Book Comic Women  Tragic Men

    Book Details:
  • Author : Linda Bamber
  • Publisher : Stanford University Press
  • Release : 1982-06-01
  • ISBN : 0804765693
  • Pages : 223 pages

Download or read book Comic Women Tragic Men written by Linda Bamber and published by Stanford University Press. This book was released on 1982-06-01 with total page 223 pages. Available in PDF, EPUB and Kindle. Book excerpt: This book proceeds from the assumption that Shakespeare, so often perceived as the one writer who appears to have transcended the limits of gender, inevitably writes from the perspective of his own gender. From this perspective, whatever represents the Self is necessarily male; and the Other, which challenges the Self, is female. The author's approach gives us a fresh understanding of both Shakespeare's characters and the structure of the plays. The author defines genre in terms of the nature of the challenge offered by the Other to the Self. Using specific plays and characters of Shakespeare, the author shows how in tragedy the Other betrays or appears to betray the Self; in comedy the Other evades the social hierarchies dominated by versions of the male Self; in romance the Other comes and goes, leaving the Self bereft when she is gone and astounding him with happiness when she reappears. History is defined as a genre in which the masculine heroes confront no challenge from the Other but only from each other, from other versions of the Self. The book consists of a long theoretical introduction followed by chapters on comedy, history, and some individual plays: Hamlet, Antony and Cleopatra, Macbeth, Coriolanus, and The Tempest.

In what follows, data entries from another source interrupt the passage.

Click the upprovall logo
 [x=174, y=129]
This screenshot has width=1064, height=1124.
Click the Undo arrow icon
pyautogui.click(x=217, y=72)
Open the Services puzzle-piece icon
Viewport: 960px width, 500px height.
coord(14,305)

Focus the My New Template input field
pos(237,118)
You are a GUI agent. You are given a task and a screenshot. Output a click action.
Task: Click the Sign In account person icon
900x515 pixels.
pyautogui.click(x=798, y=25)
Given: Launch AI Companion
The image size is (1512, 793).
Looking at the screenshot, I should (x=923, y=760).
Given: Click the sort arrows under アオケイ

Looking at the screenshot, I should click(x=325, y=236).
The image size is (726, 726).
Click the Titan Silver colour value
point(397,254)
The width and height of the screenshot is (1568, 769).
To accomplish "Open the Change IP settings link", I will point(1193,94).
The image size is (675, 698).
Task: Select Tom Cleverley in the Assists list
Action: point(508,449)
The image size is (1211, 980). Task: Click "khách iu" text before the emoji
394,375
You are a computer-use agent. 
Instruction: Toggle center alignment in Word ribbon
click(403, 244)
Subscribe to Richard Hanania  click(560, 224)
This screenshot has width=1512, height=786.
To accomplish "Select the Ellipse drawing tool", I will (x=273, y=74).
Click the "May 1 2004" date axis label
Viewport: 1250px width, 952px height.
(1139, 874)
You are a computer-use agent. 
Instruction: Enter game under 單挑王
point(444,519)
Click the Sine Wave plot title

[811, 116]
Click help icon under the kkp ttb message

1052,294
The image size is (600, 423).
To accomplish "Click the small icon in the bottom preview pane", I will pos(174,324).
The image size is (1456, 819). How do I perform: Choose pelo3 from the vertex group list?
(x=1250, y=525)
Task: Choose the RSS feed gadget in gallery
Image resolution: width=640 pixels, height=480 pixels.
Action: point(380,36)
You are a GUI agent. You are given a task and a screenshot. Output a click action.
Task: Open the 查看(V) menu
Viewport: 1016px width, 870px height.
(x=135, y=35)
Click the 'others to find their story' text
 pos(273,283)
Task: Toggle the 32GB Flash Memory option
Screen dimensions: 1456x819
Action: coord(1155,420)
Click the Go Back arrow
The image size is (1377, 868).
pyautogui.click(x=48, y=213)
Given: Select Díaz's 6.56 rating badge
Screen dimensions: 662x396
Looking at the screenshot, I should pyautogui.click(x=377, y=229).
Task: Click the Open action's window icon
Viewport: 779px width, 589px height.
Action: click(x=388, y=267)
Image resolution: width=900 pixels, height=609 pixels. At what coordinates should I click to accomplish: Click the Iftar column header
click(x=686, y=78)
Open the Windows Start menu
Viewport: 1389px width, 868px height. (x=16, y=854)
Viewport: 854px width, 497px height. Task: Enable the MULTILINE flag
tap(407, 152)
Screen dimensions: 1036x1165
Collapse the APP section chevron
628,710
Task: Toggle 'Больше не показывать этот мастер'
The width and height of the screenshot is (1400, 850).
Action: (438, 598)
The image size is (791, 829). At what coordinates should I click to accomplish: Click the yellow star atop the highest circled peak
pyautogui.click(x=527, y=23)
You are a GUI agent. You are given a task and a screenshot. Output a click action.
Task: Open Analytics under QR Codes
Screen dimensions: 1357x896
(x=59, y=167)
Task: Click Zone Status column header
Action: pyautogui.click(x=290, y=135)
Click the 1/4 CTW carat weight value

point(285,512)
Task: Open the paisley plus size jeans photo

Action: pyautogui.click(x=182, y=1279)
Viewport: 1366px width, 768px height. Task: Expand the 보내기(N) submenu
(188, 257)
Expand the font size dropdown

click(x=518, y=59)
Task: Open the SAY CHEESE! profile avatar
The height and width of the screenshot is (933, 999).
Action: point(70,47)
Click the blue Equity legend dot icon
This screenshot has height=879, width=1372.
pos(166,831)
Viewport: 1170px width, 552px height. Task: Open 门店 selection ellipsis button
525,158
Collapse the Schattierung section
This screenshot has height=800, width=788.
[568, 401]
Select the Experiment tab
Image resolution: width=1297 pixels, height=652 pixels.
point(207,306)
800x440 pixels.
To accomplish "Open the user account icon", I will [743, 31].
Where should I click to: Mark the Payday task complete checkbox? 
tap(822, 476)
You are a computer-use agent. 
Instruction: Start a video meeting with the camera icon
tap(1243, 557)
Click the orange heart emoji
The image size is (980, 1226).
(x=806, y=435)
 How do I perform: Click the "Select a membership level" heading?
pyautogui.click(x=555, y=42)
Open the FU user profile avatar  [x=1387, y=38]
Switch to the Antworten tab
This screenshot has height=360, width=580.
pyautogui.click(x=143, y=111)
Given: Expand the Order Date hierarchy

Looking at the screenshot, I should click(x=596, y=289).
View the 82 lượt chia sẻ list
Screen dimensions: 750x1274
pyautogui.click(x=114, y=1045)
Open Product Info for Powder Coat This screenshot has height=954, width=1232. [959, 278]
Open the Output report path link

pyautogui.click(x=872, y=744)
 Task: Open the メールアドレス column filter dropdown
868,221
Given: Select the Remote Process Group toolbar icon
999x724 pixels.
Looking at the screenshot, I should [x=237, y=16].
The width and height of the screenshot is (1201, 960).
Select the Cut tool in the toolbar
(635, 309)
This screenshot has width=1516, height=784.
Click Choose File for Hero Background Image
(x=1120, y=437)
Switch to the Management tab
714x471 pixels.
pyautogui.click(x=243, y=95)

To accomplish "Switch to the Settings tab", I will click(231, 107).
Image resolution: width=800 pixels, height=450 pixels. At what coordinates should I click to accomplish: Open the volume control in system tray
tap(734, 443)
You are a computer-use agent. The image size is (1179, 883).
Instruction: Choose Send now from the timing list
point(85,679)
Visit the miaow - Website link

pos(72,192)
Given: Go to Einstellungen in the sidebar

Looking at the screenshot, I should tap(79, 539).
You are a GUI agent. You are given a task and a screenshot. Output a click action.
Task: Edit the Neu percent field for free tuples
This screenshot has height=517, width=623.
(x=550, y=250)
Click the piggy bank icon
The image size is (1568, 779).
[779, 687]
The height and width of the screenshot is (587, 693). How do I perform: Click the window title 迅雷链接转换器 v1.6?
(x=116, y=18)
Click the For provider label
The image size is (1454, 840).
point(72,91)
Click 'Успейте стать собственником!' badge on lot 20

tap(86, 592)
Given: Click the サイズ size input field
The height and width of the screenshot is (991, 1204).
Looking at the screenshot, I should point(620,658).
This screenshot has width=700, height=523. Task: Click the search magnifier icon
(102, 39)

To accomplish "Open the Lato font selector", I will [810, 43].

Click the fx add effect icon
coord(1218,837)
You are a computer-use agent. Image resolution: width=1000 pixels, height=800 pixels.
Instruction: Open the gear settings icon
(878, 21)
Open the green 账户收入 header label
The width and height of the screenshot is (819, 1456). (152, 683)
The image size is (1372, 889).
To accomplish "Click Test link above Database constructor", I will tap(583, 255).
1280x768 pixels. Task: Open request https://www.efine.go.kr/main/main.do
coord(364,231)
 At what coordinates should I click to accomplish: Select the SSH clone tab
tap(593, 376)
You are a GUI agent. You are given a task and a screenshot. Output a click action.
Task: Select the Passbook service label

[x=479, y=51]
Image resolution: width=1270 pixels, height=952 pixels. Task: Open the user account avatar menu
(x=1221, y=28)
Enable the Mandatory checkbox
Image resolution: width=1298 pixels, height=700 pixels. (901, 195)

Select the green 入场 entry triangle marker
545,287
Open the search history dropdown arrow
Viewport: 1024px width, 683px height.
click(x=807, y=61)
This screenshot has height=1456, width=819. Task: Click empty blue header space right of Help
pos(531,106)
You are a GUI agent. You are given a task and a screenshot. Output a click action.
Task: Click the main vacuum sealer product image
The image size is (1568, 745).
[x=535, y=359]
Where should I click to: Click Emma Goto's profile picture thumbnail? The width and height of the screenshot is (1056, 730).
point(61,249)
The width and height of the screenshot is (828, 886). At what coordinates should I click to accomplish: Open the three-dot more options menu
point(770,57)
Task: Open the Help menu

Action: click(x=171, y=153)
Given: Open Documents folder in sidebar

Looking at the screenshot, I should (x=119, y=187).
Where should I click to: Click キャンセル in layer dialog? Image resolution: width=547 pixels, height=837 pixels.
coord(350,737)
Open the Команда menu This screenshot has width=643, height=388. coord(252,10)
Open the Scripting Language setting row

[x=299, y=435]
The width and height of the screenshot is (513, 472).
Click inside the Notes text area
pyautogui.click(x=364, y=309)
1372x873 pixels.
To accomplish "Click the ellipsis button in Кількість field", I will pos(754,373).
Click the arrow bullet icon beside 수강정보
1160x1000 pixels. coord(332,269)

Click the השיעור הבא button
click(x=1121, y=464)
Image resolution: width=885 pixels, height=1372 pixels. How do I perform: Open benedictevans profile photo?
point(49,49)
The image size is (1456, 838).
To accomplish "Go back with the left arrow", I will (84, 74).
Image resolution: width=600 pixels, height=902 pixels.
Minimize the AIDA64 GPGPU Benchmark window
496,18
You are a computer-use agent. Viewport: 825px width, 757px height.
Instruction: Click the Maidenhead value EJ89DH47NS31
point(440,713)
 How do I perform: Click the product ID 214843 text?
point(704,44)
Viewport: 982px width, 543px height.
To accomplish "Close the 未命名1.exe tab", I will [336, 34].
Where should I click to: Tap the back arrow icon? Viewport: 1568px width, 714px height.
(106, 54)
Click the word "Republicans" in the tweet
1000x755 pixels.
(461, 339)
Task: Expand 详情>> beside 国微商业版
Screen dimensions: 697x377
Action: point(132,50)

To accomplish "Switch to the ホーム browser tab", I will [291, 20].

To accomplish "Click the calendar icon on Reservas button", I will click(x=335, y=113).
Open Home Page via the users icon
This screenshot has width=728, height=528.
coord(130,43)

Book Greek Fragments in Postmodern Frames

Download or read book Greek Fragments in Postmodern Frames written by Eleftheria Ioannidou and published by Oxford University Press. This book was released on 2017 with total page 208 pages. Available in PDF, EPUB and Kindle. Book excerpt: This volume focuses on the adaptation of Greek tragedy between 1970 and 2005 in order to interrogate the relationship between tragedy and postmodernism. Analysis of a range of adaptations from this period demonstrates intertextual engagements with prototype texts that have much in common with the main ideas expressed in poststructuralist thought.